We performed further multivariate analysis including covariates previously identified as independent predictors of SVR (i.e. prior treatment response, no lead-in phase, platelet count≥100,000mm-3 and HCV-1b subtype [12]) (S2 Table), and showed that rs12979860 was independently associated with SVR (OR = 2.05[1.24–3.48], p = 5.9x10-3). The best predictor of SVR in the multivariate analysis was previous relapse to PegIFN/RBV (OR = 2.69[1.50–4.88], p = 9.6x10-4). Hence, we further explored the combined effect of rs12979860 and prior treatment response on SVR, and found a significant interaction (p = 0.03) between these two factors. As shown in Fig 1B, the effect of rs12979860 on SVR was observed only in prior relapse (P = 8.2x10-4) with a stronger OR of 3.80[1.82–8.92], while this effect is no more significant (P = 0.6) in prior non-responders with an OR of 1.20[0.63–2.33]. Multivariate analysis restricted to previous relapse patients (S2 Table) showed that rs1279860 has the most significant effect on SVR among other known predictors (P = 4.4x10-4) with an OR of 5.01[2.16–13.3]. Overall, our results suggest that the effect of rs12979860 on triple therapy-induced clearance in treatment-experienced patients is restricted to those who experienced prior PegIFN/RBV relapse.
Association of anemia with ITPA SNPs
Clinically relevant anemia and early significant Hb decline were observed in 155 (60.5%) and 89 (42.6%) patients, respectively. Both ITPA SNPs were in HWE (Table 1), and were not in LD (S1 Fig). The frequencies of major alleles of rs1127354 (C) and rs7270101 (A), associated with normal ITPA activity, were 0.94 and 0.87, respectively. In univariate analysis, clinically relevant anemia was associated neither with rs1127354 (p = 0.42), nor with rs7270101 (p = 0.31). In contrast, early significant Hb decline was significantly associated with rs1127354 (ORC/CvsC/A = ORC/AvsA/A = 4.20[1.38–12.8], p = 0.01), and with rs7270101 (ORA/AvsA/C = ORA/CvsC/C = 2.27[1.20–4.29], P = 0.01) (Table 1 and Fig 2A). In multivariate analysis including other predictors of anemia (i.e. age in years, sex, lead-in, Hb at baseline and albumin at baseline [10,12]), rs1127654 and rs7270101 major alleles were strongly and independently associated with early significant Hb decline (rs1127354, OR = 7.83[2.64–29.2], P = 6.0x10-4; rs7270101, OR = 3.28[1.65–6.95], P = 1.2x10-3).
We further explored the joint effect of rs1127354 and rs7270101 by considering as a quantitative covariate the severity of ITPA deficiency estimated from the genotypes at rs1127354 and rs7270101, as shown in S4 Table [7]. Consistent with the SNP effects, clinically relevant anemia was not associated (p = 0.12) with ITPA activity while there was a strong effect of ITPA activity (P = 1.1x10-4) on the rate of early Hb decline ranging from 15% for 30% activity to 52.3% for full activity (Fig 2B). Early significant Hb decline was defined at week 4 of therapy and was the consequence of either PegIFN/RBV alone for patients having had a lead-in or PegIFN/RBV plus TVR or BOC for individuals who started triple therapy without a lead-in. As already shown [8,9], the absence of lead-in (and consequently the triple therapy) was significantly associated (P = 6.4x10-3 in multivariate analysis) with early Hb decline (S3 Table). However, refined analysis showed that the effect of ITPA activity on early Hb decline did not differ significantly (Pinteraction = 0.68) between the groups of patients with or without lead-in, with similar OR values observed in these two groups of 2.45[1.28–5.47] and 2.99[1.62–5.97], respectively. These results indicate that PIs increase the risk of early Hb decline, but do not have a significant influence on the relationship between early Hb decline and ITPA activity.

◆ **Extracted entries**:
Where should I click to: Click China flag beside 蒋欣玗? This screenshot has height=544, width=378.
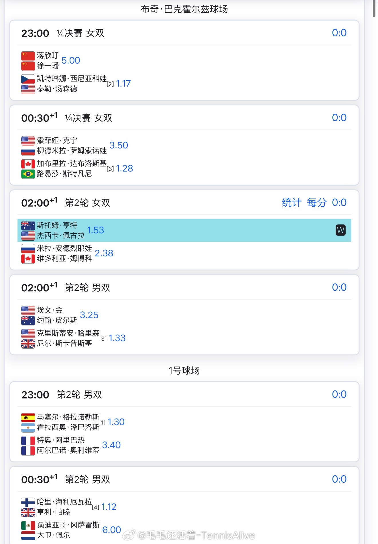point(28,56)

* * *

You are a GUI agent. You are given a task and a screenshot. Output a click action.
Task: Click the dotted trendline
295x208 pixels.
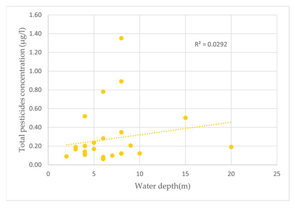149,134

◆ **What you will do**:
- a) Translate this sentence from the results passage into Spanish: "These results indicate that PIs increase the risk of early Hb decline, but do not have a significant influence on the relationship between early Hb decline and ITPA activity."
- b) Answer these questions from the results passage.
(i) What was the best predictor of SVR in the multivariate analysis?
(ii) What was the frequency of the major allele of rs7270101?
(iii) At which week of therapy was early significant Hb decline defined?

◆ **Set of answers**:
- a) Estos resultados indican que los IP aumentan el riesgo de descenso temprano de la Hb, pero no tienen una influencia significativa en la relación entre el descenso temprano de la Hb y la actividad de ITPA.

- b)
(i) Previous relapse to PegIFN/RBV.
(ii) 0.87.
(iii) Week 4.